- **Stated goal**
Pick out every line in the rows below that contains the string "screenshot", and copy each of those lines. Case counts.

(Word and element locating data)
# # # #

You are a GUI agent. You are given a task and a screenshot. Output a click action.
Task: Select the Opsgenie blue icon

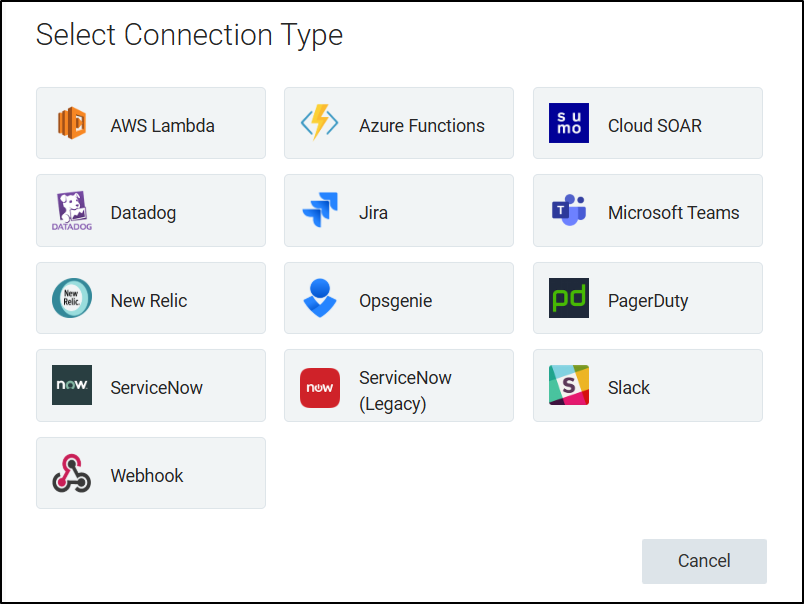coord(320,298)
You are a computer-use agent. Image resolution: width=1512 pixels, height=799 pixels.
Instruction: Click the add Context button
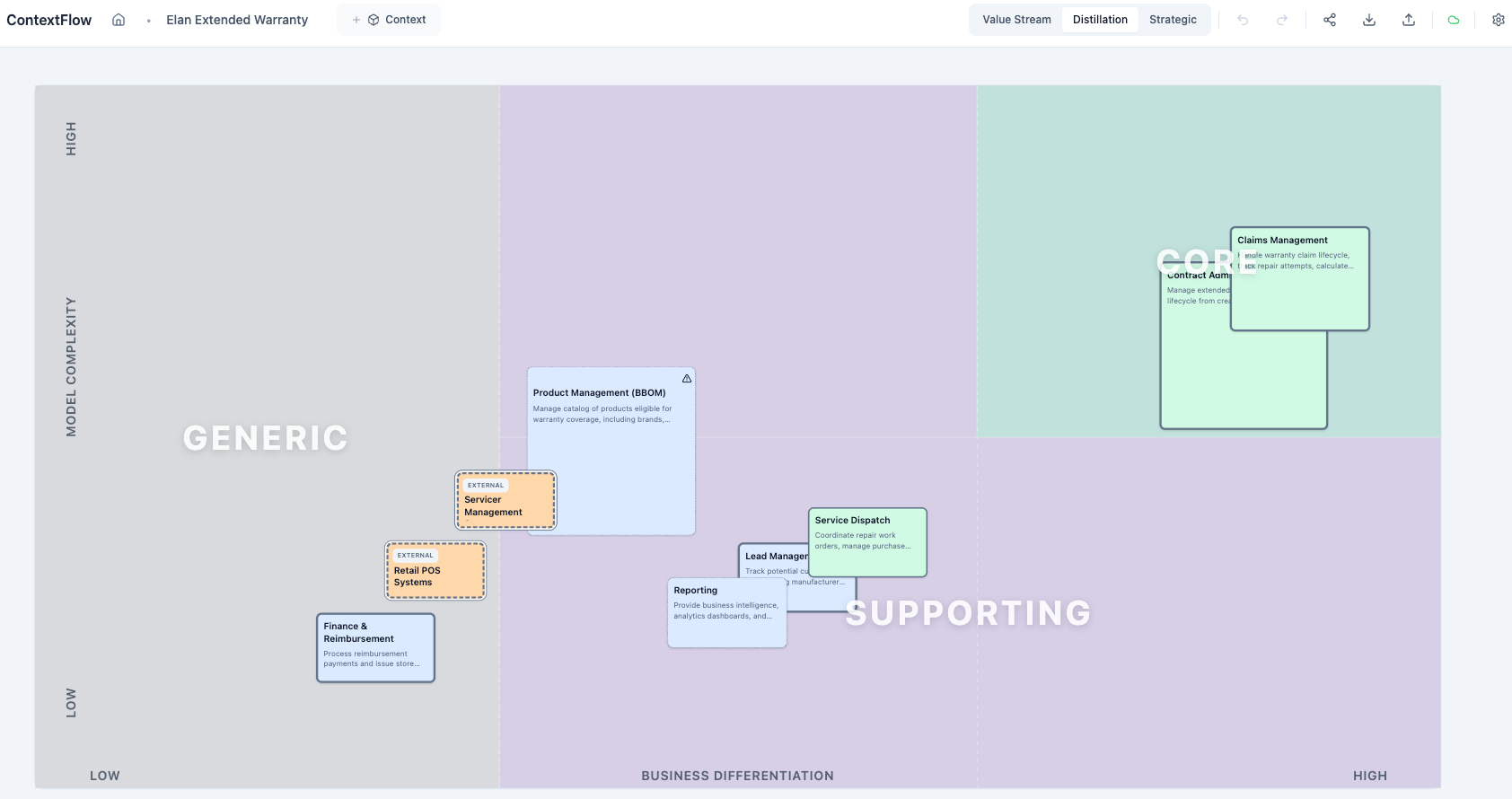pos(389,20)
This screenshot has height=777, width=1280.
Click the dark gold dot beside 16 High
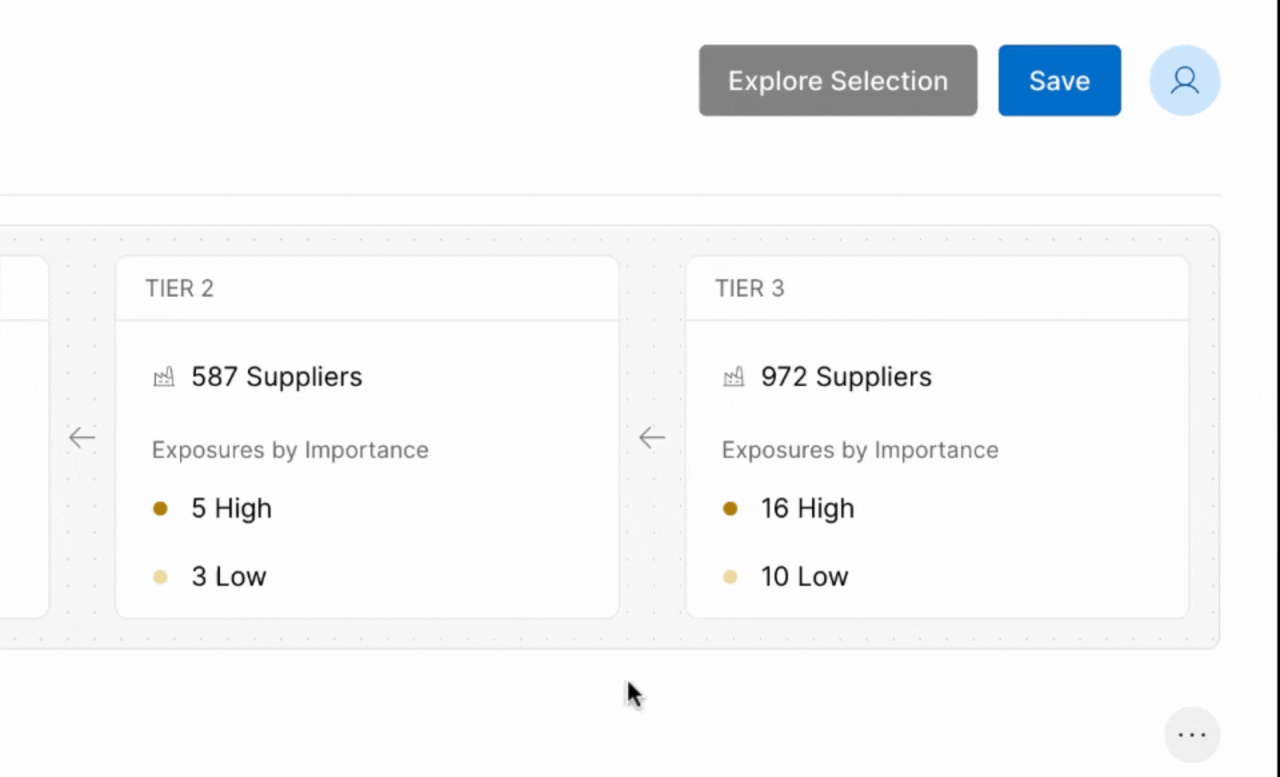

# # # #

- **Solution below**
You are a GUI agent. You are given a task and a screenshot. Output a click action.
This screenshot has height=777, width=1280.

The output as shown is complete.